Retype, without pictures, the line holding "The width and" and each line below it through the final line.

** Data **
--------------------
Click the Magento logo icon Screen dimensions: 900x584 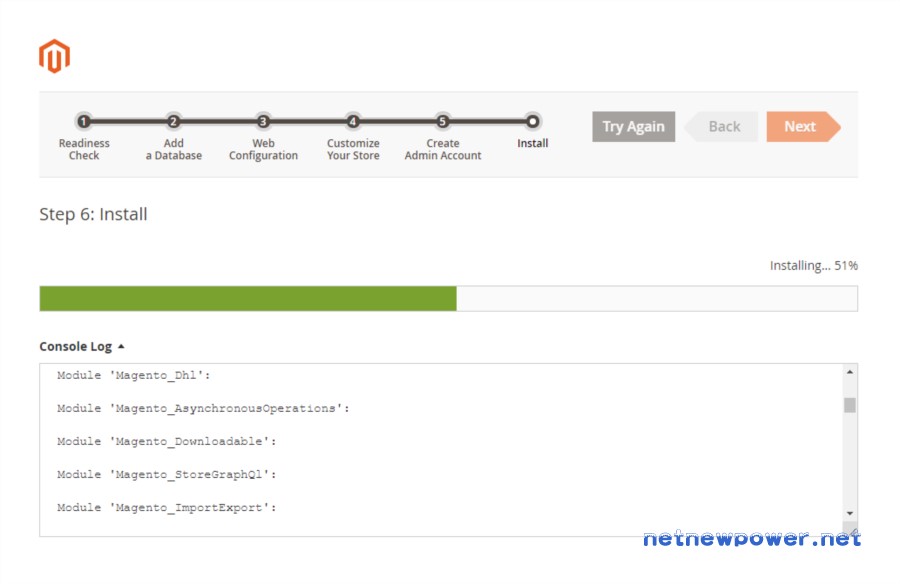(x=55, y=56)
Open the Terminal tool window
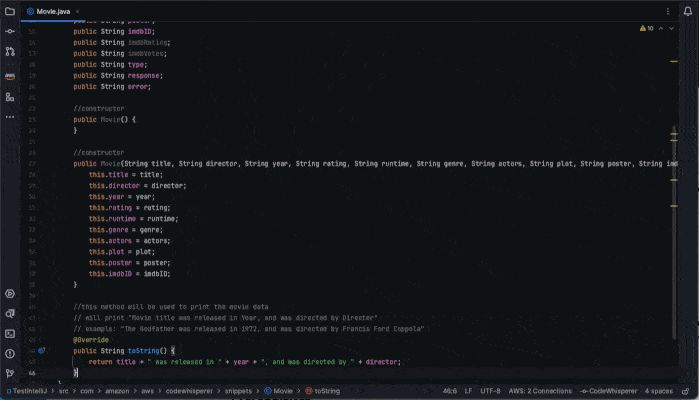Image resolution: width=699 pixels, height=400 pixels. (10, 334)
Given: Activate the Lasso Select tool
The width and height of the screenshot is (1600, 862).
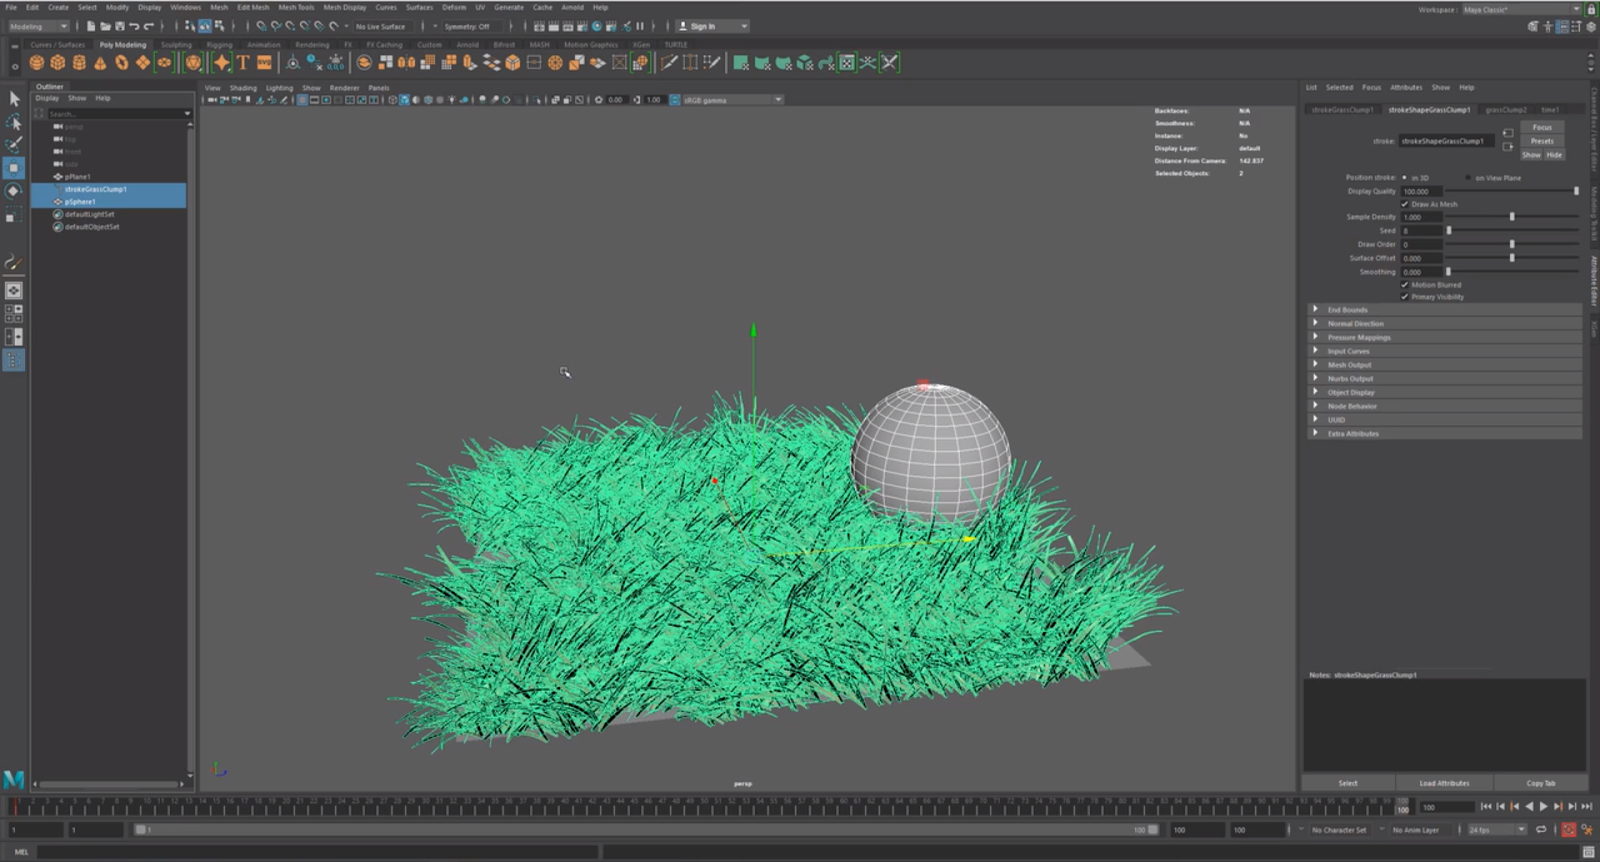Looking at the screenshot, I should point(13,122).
--------------------
** Answer to this exercise **
The width and height of the screenshot is (1600, 862).
Looking at the screenshot, I should point(13,122).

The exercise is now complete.